» **WORK REQUIRED**
With the records below as your source, retype each line exactly from the top down to the line that contains "Given: Share on", and include that line.
== == ==
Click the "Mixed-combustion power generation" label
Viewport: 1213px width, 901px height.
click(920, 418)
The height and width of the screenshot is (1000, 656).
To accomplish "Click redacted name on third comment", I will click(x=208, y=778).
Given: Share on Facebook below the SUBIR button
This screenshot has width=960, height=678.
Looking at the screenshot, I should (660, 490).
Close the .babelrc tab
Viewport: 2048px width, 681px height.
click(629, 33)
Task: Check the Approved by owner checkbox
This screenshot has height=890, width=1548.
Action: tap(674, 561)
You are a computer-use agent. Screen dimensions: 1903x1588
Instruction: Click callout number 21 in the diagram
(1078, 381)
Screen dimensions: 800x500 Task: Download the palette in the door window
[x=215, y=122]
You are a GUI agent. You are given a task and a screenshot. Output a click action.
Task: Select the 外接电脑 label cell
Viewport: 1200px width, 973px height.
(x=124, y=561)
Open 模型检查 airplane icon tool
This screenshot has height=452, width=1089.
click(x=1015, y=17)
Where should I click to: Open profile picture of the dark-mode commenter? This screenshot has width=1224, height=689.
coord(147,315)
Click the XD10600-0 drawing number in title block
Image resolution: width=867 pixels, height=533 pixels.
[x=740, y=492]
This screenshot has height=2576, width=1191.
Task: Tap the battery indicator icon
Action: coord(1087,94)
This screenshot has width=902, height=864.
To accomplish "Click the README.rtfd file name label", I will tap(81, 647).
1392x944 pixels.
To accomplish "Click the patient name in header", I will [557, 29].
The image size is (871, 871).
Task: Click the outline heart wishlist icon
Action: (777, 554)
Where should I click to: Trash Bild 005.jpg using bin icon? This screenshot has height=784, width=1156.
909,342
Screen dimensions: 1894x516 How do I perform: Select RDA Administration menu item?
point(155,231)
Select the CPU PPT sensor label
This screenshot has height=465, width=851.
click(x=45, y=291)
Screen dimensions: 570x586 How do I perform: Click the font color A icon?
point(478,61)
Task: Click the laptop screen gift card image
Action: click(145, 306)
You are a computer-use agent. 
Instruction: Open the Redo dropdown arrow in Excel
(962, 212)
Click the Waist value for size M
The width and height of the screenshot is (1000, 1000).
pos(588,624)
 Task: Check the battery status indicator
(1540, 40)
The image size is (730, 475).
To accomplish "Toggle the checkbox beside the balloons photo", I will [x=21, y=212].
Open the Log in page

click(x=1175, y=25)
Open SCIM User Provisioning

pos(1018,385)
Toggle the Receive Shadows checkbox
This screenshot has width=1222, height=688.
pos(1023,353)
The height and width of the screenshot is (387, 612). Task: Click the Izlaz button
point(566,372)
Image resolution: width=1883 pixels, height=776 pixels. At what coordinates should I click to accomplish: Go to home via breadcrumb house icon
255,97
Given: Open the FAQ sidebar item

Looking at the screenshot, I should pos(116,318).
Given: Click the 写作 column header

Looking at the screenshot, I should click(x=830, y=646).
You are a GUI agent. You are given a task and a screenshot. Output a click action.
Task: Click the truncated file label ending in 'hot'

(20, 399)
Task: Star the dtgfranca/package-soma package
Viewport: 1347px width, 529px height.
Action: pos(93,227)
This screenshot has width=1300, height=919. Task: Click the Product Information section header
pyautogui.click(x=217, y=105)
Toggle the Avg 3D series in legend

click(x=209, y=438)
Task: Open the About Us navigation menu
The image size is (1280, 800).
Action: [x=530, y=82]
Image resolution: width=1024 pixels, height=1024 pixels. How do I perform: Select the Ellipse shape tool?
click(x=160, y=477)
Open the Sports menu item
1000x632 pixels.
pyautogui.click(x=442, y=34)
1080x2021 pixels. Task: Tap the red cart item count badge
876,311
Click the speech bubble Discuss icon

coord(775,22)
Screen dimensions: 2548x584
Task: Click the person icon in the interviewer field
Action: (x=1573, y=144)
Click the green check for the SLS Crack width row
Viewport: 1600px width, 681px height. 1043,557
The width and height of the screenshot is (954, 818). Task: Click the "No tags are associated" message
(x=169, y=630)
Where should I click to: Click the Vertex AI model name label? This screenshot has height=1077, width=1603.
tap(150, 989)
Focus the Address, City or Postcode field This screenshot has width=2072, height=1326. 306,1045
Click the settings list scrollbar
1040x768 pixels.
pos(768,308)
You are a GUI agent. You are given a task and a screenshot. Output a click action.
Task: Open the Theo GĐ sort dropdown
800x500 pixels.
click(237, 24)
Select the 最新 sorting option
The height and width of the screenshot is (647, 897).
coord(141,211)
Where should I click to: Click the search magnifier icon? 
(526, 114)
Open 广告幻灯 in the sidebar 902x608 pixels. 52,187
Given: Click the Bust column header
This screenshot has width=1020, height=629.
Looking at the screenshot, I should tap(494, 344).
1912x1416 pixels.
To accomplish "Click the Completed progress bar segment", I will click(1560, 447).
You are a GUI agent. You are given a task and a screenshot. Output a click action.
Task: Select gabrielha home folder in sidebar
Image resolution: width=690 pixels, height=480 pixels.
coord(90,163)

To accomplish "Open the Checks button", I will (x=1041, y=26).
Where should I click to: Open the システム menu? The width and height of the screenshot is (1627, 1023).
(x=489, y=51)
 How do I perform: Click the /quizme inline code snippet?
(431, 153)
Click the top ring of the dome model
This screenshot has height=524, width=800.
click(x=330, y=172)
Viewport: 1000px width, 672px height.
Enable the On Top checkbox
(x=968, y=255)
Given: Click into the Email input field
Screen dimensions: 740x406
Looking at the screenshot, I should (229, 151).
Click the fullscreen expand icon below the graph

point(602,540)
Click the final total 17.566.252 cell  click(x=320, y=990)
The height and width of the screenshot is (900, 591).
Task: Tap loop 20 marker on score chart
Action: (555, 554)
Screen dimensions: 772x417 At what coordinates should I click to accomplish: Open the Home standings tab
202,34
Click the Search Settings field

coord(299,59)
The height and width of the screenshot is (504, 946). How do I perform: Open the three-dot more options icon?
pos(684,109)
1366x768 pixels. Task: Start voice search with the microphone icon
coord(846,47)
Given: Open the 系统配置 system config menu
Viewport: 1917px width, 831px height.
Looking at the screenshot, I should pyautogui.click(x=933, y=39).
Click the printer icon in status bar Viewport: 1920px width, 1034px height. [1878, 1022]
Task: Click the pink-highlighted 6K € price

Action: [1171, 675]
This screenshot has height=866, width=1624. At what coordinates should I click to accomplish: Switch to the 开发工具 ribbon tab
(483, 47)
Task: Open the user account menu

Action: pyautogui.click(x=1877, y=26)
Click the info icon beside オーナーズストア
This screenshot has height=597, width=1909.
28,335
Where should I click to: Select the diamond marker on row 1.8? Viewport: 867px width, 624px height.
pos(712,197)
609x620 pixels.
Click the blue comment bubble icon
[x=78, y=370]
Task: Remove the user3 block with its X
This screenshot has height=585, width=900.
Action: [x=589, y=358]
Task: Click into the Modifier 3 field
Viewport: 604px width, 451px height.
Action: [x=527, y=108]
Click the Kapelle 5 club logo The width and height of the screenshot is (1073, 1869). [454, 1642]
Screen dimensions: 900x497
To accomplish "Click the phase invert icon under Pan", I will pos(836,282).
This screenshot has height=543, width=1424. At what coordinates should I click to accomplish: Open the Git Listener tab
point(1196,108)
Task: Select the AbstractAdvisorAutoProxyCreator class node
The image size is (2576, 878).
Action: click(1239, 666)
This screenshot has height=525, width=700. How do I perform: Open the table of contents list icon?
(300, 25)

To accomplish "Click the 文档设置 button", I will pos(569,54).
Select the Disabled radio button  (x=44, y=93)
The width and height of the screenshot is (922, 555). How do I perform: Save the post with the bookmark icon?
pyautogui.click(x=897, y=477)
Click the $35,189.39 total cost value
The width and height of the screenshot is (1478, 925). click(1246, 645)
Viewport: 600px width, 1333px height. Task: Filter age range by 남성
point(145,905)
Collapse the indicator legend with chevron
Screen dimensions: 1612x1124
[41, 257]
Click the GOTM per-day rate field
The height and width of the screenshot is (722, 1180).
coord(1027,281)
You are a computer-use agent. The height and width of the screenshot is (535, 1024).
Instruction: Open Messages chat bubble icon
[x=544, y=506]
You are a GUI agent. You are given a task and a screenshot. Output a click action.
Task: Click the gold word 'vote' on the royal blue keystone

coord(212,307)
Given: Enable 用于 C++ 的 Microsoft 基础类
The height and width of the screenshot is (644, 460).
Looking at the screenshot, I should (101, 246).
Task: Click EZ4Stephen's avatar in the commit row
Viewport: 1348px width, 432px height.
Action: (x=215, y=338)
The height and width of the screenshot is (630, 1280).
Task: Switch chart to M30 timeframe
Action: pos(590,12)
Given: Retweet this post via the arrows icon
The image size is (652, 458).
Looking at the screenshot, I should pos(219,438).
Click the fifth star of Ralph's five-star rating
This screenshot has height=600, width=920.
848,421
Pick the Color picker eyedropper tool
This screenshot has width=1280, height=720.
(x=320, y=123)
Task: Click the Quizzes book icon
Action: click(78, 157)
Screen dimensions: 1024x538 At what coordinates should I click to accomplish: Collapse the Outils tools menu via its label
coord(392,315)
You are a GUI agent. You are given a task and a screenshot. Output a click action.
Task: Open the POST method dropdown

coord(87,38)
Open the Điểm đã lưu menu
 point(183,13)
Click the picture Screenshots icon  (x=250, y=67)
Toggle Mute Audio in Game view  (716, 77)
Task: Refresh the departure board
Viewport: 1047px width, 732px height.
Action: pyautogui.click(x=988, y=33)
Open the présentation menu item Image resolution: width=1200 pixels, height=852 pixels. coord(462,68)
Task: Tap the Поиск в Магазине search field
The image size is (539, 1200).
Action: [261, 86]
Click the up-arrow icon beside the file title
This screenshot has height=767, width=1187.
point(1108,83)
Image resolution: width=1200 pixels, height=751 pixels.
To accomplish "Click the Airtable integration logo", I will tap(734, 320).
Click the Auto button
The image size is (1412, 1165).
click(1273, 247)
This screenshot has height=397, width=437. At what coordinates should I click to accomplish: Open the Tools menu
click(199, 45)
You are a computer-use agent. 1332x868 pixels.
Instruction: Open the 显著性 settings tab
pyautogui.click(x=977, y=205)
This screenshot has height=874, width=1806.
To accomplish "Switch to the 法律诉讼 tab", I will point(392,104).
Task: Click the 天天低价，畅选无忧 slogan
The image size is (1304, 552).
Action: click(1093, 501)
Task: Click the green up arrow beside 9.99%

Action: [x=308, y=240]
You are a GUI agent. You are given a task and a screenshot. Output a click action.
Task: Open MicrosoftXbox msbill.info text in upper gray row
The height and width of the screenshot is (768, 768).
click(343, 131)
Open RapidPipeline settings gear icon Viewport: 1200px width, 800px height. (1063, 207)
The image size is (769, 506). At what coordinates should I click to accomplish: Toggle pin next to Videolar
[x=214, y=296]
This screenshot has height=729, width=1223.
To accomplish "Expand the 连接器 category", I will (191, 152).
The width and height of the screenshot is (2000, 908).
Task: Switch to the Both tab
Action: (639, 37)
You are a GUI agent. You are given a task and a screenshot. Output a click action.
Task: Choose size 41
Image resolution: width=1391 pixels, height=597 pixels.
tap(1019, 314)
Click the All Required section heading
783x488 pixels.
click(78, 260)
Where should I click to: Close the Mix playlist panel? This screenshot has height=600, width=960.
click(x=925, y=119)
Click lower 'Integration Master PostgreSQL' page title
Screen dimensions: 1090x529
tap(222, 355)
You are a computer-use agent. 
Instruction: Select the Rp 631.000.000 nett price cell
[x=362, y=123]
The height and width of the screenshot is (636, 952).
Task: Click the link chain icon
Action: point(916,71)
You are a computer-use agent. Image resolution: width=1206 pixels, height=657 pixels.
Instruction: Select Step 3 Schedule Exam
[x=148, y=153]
== == ==
» **OUTPUT BELOW**
Click the "Mixed-combustion power generation" label
Viewport: 1213px width, 901px height.
click(920, 418)
The height and width of the screenshot is (1000, 656).
To accomplish "Click redacted name on third comment", I will click(x=208, y=778).
Given: Share on Facebook below the SUBIR button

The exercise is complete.